### Task to carry out
Convert the listing below into a Markdown table with columns "Row" and "Line," numbering each nonblank line in order and skipping blank ones. Leave the pictures out of the answer.
* START Material for the task *
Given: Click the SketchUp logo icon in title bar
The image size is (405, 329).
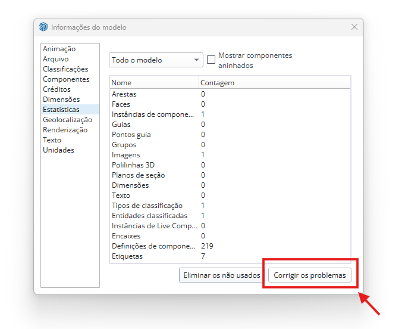Looking at the screenshot, I should click(x=43, y=27).
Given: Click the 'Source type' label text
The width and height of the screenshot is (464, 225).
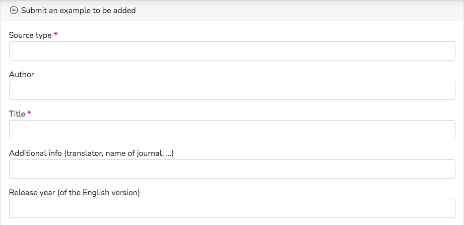Looking at the screenshot, I should [30, 35].
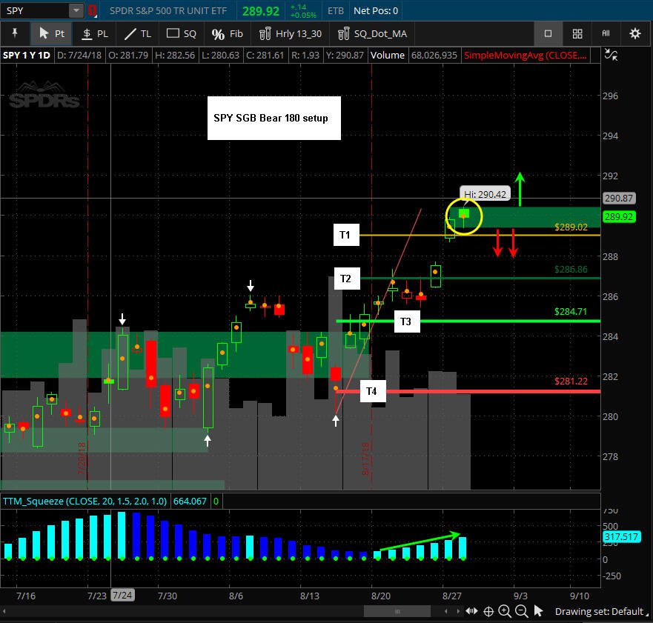Click the crosshair pan icon

(x=488, y=611)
* END Material for the task *
### Exercise solution
| Row | Line |
|---|---|
| 1 | Given: Click the SketchUp logo icon in title bar |
| 2 | The image size is (405, 329). |
| 3 | Looking at the screenshot, I should click(x=43, y=27). |
| 4 | Given: Click the 'Source type' label text |
| 5 | The width and height of the screenshot is (464, 225). |
| 6 | Looking at the screenshot, I should [30, 35]. |
| 7 | Click the crosshair pan icon |
| 8 | (x=488, y=611) |